Advertisement

House OKs Faster Federal Court Accesss for Landowners

Share
TIMES STAFF WRITER

Setting the stage for a veto confrontation with President Clinton, the House on Wednesday approved a bill to grant developers and property owners speedy access to the federal courts in challenging local zoning and environmental restrictions.

“This bill is about equal access to justice,” declared Rep. Elton Gallegly (R-Simi Valley), sponsor of the property-rights measure.

The National Assn. of Home Builders also hailed the bill’s passage. Kent Colton, the group’s executive vice president, said that it would put an end to the “endless maze” of “administrative remedies” that property owners must navigate before a federal court grants them a hearing.

Advertisement

But the Clinton administration and environmentalists said that the bill would produce a “radical” tilt in the balance of power in land-use controversies--in favor of property owners and developers and at the expense of communities and those living near the parcels in question.

White House officials said that Atty. Gen. Janet Reno, Interior Secretary Bruce Babbitt and Environmental Protection Agency Administrator Carol Browner, among others, will recommend a presidential veto because the bill would “improperly and seriously interfere with needed property-rights protections at all levels of government, especially local protections for neighborhoods and communities.”

The House passed such a bill last year, but the Senate never took up the legislation. This year, 19 senators are co-sponsoring a bill identical to Gallegly’s, but its chances of passage are unclear.

During debate on the bill, Rep. Melvin L. Watt (D-N.C.) predicted that it would cripple an already over-burdened federal court system. Rep. Sam Farr (D-Carmel) derided the legislation as “a fast track for developers” that seeks to bypass the local zoning process.

And some of the measure’s critics accused congressional Republicans of being inconsistent by voting to enlarge the federal presence in local and state affairs while on most issues preaching devolution of decision-making away from Washington.

Gallegly contended that the measure would simply provide developers and property owners “their day in court” without having to “wait years and years” for disputes to be resolved administratively.

Advertisement

The final vote on the bill was 248 to 178, with 55 Democrats joining 193 Republicans to pass the measure, the dense, legalistic content of which belied the emotional nature of the controversy.

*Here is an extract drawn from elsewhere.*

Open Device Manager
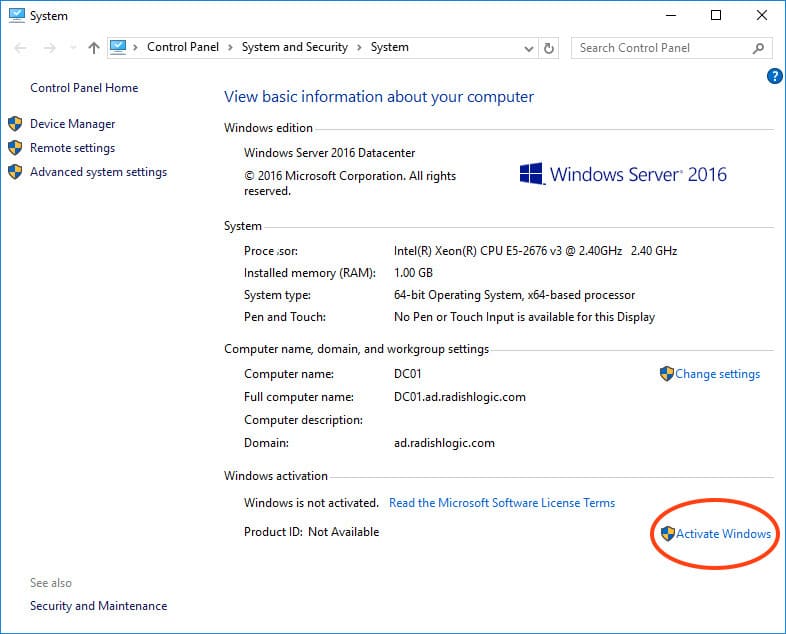 [x=72, y=124]
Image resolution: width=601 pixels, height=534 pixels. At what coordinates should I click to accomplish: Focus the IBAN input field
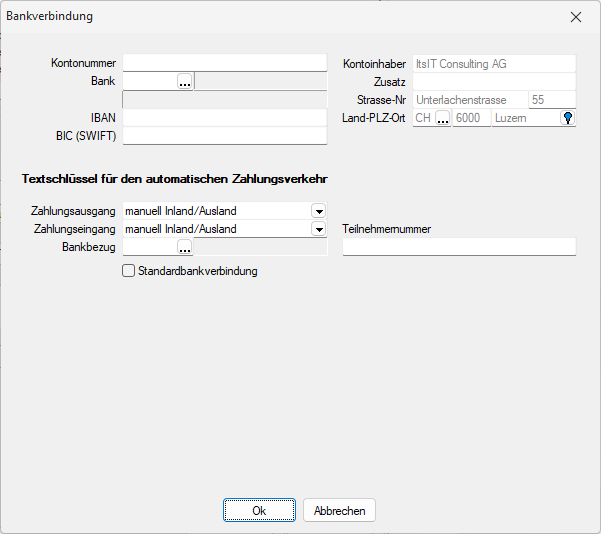(224, 118)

While the 5th Amendment of the Constitution allows the government--with just compensation--to take private property, less clear is a property owner’s recourse in challenging such a “taking.”

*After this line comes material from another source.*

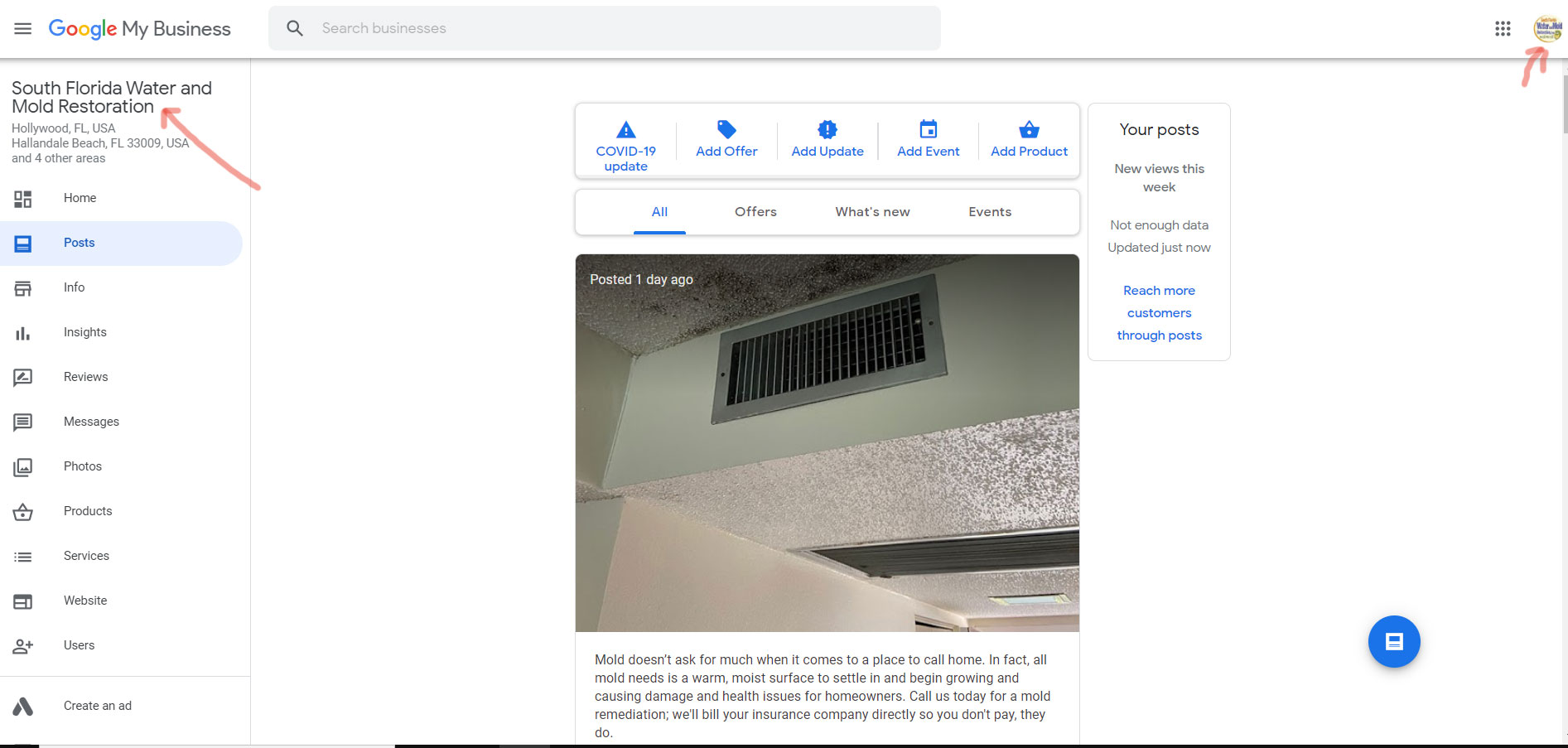Click Reach more customers through posts link
Image resolution: width=1568 pixels, height=748 pixels.
pyautogui.click(x=1159, y=313)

Currently, such disputes typically are handled by local administrative bodies and state courts. But that process can take years--leaving the property and its owner in limbo--because the owner must exhaust all local and state remedies before turning to a federal court for relief.

According to Gallegly, as many as 80% of such land-use disputes brought to the federal courts are “kicked back” to state and local jurisdictions, largely because the case is considered not “ripe” for federal intervention.

Federal courts also often abstain from such cases because they are reluctant to adjudicate sensitive state regulatory or political issues. And control over land-use typically has been seen as a quintessential local issue.

Gallegly’s Private Property Rights Implementation Act would redefine two key legal doctrines in the federal Rules of Civil Procedure and allow federal courts to step in--and much earlier--in such a dispute.

Advertisement

It does so by spelling out when a land-use dispute has “ripened” and by prohibiting federal judges from invoking the “abstention doctrine” to avoid cases that involved 5th Amendment “takings.”

For instance, the bill would allow landowners to go straight to federal court after an appeal to a local governing body has been denied.

Since compensation for a “taking” is spelled out in the 5th Amendment, Gallegly and other proponents argued, it is only sensible for the matter to be handled--expeditiously--in the federal courts.

“The real problem [in land-use disputes] is delay,” said Rep. Henry J. Hyde (R-Ill.), chairman of the House Judiciary Committee and a strong backer of the measure.

But a GOP critic of the measure, Rep. Wayne T. Gilchrest (R-Md.), contended that the bill “deals with local zoning laws that have nothing to do with the federal government.”

Gilchrest was one of 30 Republicans to vote against the bill.

Other opponents said that the measure would dramatically shift the authority to decide local land-use disputes from states and localities to the federal courts. Critics also said that the bill--by allowing developers to sue local officials without adequately seeking to resolve their disputes outside the courthouse--would undermine the authority of states and localities to negotiate with developers and property owners.

Advertisement

“I think this is insane,” fumed Rep. John D. Dingell (D-Mich.).

Foes include the attorneys general of more than 40 states and territories, as well as the National Conference of State Legislatures, the U.S. Judicial Conference, the U.S. Conference of Mayors and the National League of Cities.

But Gallegly, a former mayor of Simi Valley, said that “every mayor” in his district with whom he has spoken backs his bill.